BIO
Jim Bizzocchi is a moving image artist living in British Columbia, Canada. His Ambient Video series of works (www.ambientvideo.ca) explores a new genre for high-definition video. The prime characteristic for such work is that it be visually interesting and capable of supporting close viewing at any time. It should change, but not too quickly, and the details of any particular change should not be critical. Ambient video is the “slow-form” reversal of forty years of intense development of the fast-paced television “short-form”. Jim’s work has been exhibited globally, including Vancouver, Durham and Banff in Canada, London UK, Ann Arbor, Houston, Athens and Los Angeles in the USA, Byron Bay, Australia and Three Gorges, China.
As an Associate Professor at Simon Fraser University (SFU), Jim researches the visual poetics of large-scale, high-resolution video display, interactive narrative, game design, and the relationship between new media and innovative learning experience. His publications have appeared in such periodicals as the Journal of Moving Image Studies, Journal of Gaming and Simulation, Crossings Electronic Journal of Art and Technology, and conference proceedings for Creativity and Cognition, International Conference on Entertainment Computing (ICEC), Association for Computing Entertainment (ACE), Digital Games Research Association (DiGRA), among others.

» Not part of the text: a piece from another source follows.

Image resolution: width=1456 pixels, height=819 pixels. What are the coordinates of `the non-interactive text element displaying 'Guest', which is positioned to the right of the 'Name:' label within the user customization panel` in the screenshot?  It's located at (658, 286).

In 2013, Jim received a research and creation grant from Canada’s Social Sciences and Humanities Research Council (SSHRC) to explore the poetics of computationally driven video, sound, and music. With his colleagues Arne Eigenfeldt, Philippe Pasquier and Tom Calvert of SFU and William Uricchio of MIT, this project has now produced a generative Ambient Video (Seasons) which was exhibited during ISEA 2015 in Vancouver, BC.